▶ _Source extract_:
--- start ---

The Company also receives from the FCIC (i) an expense reimbursement payment
equal to a percentage of gross premiums written for each Buy-Up Coverage policy
it writes ("Buy-Up Expense Reimbursement Payment"), (ii) an LAE reimbursement
payment equal to 13.0% of MPCI Imputed Premiums for each CAT Coverage policy it
writes (the "CAT LAE Reimbursement Payment"), and (iii) a small excess LAE
reimbursement payment of two hundredths of one percent (.02%) of MPCI Retention
(as defined herein) to the extent the Company's MPCI loss ratios on a per state
basis exceed certain levels (the "MPCI Excess LAE Reimbursement Payment"). For
1997 and 1996, the Buy-Up Expense Reimbursement Payment has been set at 29% and
31%, respectively, of the MPCI Premium. For generally accepted account
principles income statement purposes, the Buy-Up Expense Reimbursement Payment
is treated as a contribution to income and reflected as an offset against policy
acquisition and general and administrative expenses. The CAT LAE Reimbursement
Payment and the MPCI Excess LAE Reimbursement Payment are, for income statement
purposes, recorded as an offset against LAE, up to the actual amount of LAE
incurred by the Company in respect of such policies, and the remainder of the
payment, if any, is recorded as Other Income.

--- end ---

▶ _Dataset excerpt_:

--- start ---

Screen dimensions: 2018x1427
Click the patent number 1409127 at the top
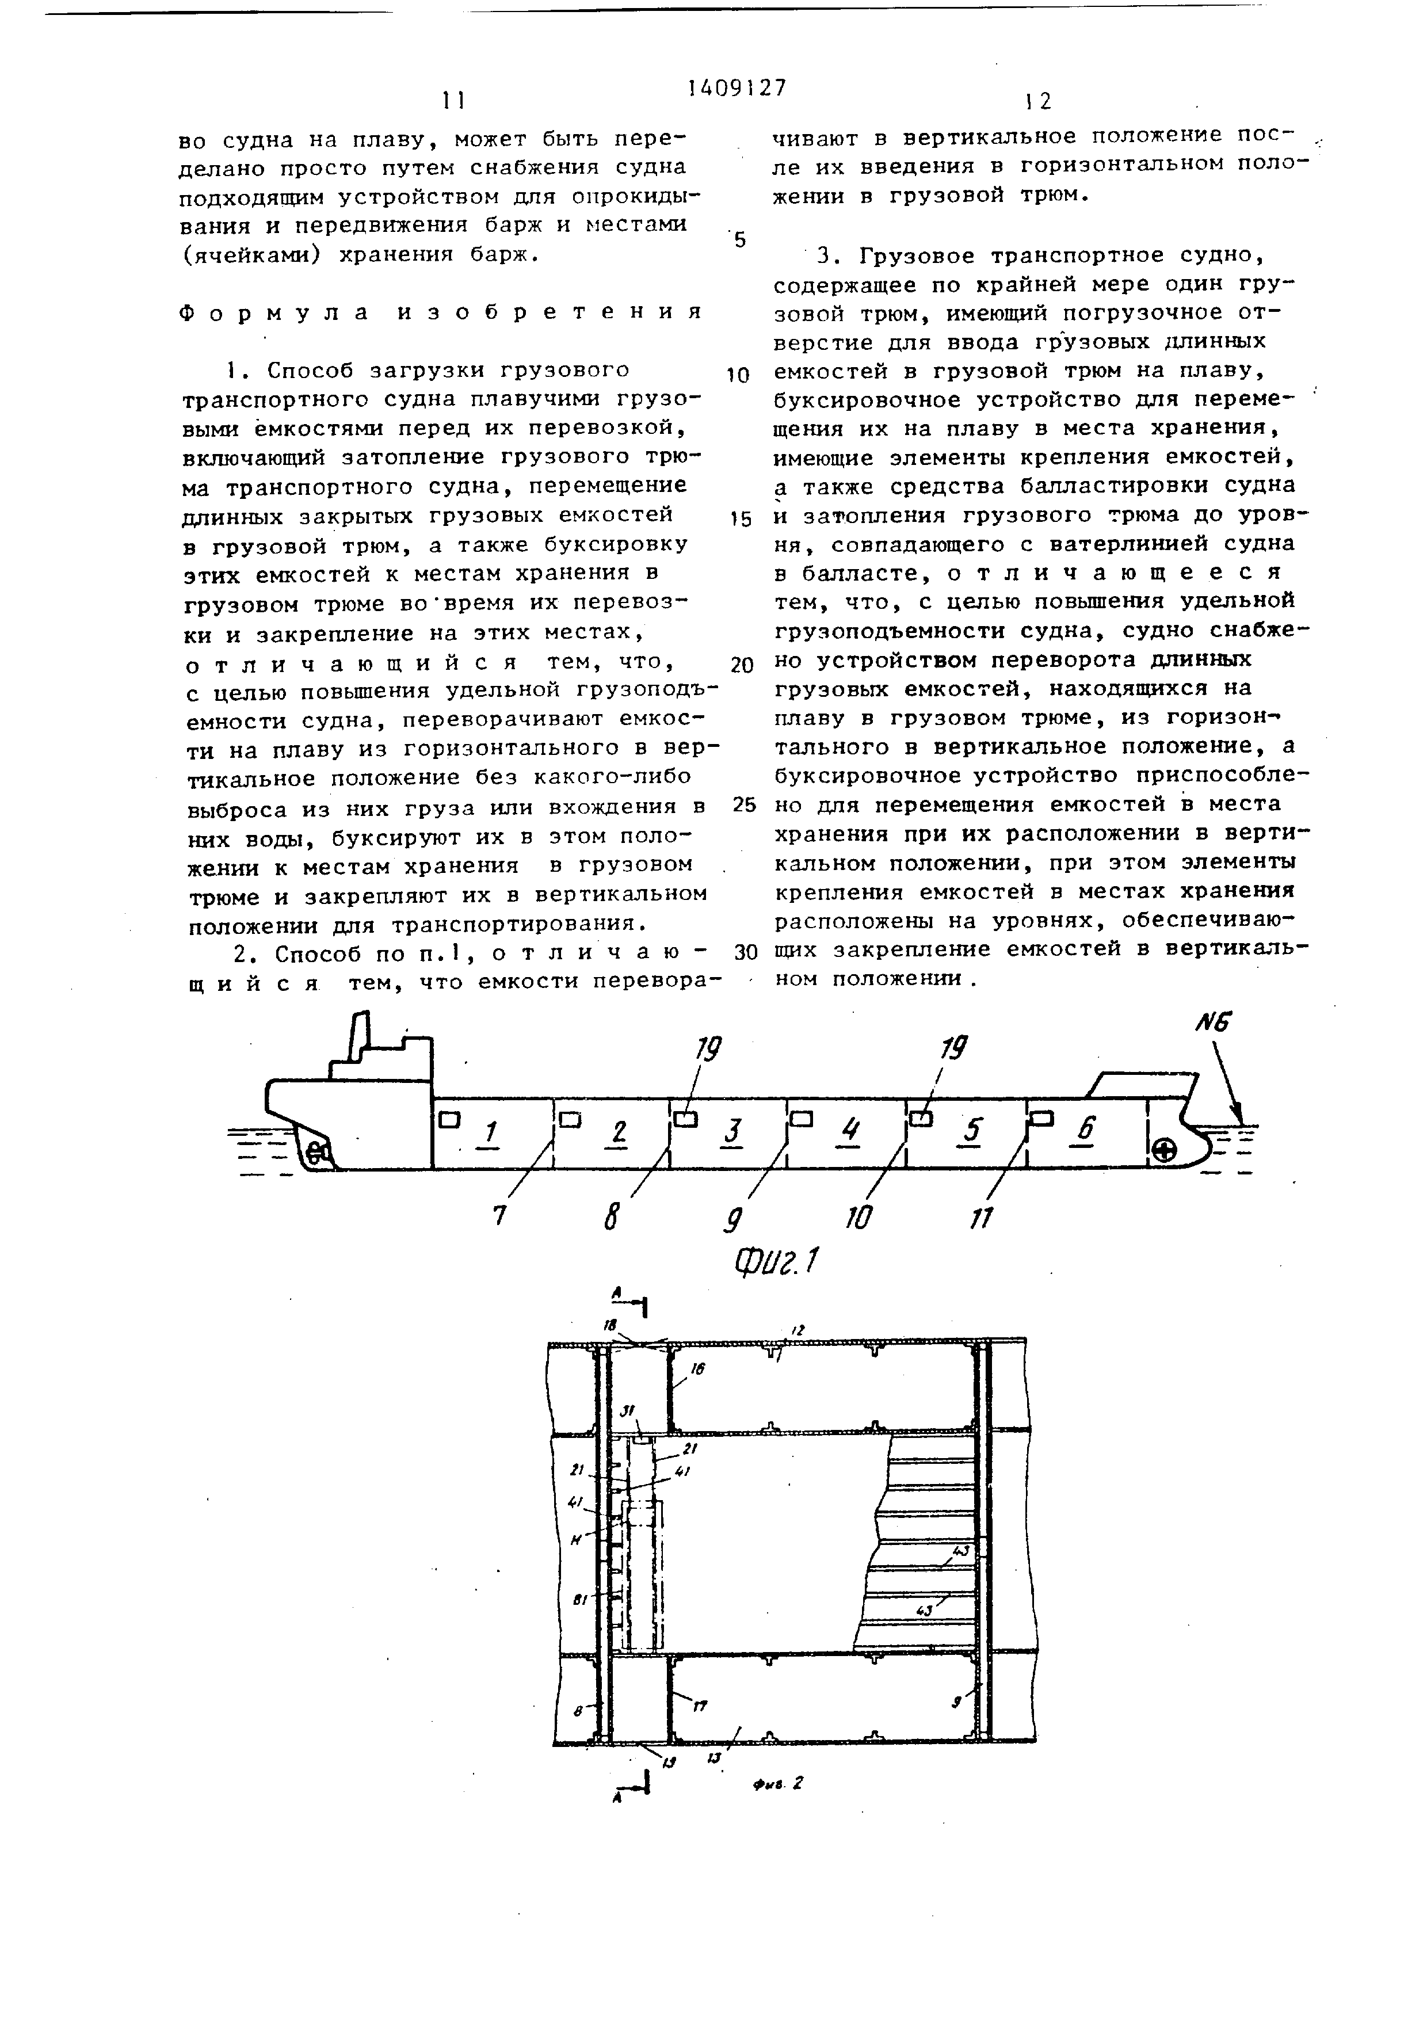click(x=737, y=88)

--- end ---

Continue the passage on FCIC reimbursement payments from the point where it stops. The lines have no connection to the text.

The Company is currently negotiating the 1998 Standard Reinsurance Agreement
with the FCIC. The current government proposal is to reduce the Buy-Up Expense
Reimbursement Payment to 27 to 28% and reduce the profit sharing arrangement.
The negotiations are on-going and the ultimate results cannot be determined at
this time. There can be no assurance that the Company will negotiate terms which
are favorable to the Company.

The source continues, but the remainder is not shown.